The screenwriter clearly did an impressive amount of research to recreate life on the front, but the struggle between Loomis and Endore for Charlie’s soul is given too much screen time. Endore may not be a likeable character, but he is interesting, and even sympathetic at moments. Unable to comprehend military discipline, he is not insubordinate, he just does not know how to be a soldier. The only time he shows fear is when the battalion commander threatens to confine him to his tent as punishment for failing to say sir. However, you never understand why Endore is compelled to murder, so it is unknown whether it was a reaction to the war or if he was a potential serial killer before he was drafted, and just adapted really well. Nor does the movie actually deal with the idea that men are trained to kill and then forced to return to civilization, because everyone else loathes the war, and just wants to go home, even the regular soldiers.
Exploring similar themes, the movie is a precursor to Platoon. Endore does not want the war to end, and he plans to turn Charlie into a younger version of himself. Always on the verge of exploding with violence, Saxon is a very believable psycho. When Loomis confronts Endore about Charlie’s future, Loomis is shaking with fear, and I wonder if Redford’s fear was genuine.

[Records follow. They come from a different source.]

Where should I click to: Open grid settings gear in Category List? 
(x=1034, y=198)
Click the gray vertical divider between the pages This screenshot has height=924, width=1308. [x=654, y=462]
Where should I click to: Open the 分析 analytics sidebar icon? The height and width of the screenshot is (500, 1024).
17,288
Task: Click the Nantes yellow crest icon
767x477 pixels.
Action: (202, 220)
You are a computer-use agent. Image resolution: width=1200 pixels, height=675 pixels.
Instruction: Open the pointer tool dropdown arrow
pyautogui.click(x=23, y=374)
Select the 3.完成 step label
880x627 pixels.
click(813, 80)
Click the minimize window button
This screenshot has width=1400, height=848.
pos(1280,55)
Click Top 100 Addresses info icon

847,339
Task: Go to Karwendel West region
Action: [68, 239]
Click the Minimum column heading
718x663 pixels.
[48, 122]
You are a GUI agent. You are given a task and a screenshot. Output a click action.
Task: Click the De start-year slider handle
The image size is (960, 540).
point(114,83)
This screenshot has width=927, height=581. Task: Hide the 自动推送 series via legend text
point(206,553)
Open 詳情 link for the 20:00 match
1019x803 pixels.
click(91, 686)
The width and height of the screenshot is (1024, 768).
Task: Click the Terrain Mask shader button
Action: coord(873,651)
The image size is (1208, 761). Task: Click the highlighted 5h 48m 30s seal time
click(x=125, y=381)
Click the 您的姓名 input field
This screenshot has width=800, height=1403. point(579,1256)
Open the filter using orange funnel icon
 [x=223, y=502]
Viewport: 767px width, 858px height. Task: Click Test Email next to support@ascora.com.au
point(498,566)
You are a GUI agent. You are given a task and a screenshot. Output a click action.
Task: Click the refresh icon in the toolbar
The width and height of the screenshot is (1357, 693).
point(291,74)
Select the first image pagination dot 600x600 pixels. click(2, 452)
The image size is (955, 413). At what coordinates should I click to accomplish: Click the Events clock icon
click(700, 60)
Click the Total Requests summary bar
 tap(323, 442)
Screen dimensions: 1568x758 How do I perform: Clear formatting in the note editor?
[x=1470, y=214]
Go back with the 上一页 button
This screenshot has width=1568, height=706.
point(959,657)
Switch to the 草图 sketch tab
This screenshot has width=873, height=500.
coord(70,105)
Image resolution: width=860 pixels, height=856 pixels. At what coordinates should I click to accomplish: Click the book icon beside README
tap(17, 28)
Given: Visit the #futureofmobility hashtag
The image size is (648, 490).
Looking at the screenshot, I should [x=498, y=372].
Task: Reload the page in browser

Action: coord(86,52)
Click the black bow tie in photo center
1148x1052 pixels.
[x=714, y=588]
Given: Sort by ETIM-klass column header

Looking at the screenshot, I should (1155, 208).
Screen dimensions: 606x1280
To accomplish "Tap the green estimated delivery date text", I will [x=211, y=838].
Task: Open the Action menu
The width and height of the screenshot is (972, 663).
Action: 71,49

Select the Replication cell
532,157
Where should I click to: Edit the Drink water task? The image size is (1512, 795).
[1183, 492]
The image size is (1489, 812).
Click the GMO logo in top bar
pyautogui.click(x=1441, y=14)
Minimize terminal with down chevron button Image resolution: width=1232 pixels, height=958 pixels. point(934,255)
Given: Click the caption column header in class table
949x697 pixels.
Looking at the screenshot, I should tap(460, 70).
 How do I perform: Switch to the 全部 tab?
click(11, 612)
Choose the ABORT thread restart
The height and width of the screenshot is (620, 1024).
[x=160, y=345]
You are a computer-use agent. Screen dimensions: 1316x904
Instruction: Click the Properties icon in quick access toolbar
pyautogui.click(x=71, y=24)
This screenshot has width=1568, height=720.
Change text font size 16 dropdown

It is Robert Redford’s first role. He is good but he had not developed his presence, and is a little wooden. Sidney Pollack, who plays an experienced sergeant, clearly decided to switch from acting to directing shortly after the movie, and he must have gotten along well with Redford, since they made seven films together.
Essentially a B movie, the film was made in fifteen days on a miniscule budget. The first hour of the movie is brilliant, but the last twenty minutes are strange. Endore is obviously crazy, and is basically a serial killer, but his story should not dominate the script. Still, no other movie comes close to capturing the futility of the Korean War once it had entered the stalemate stage.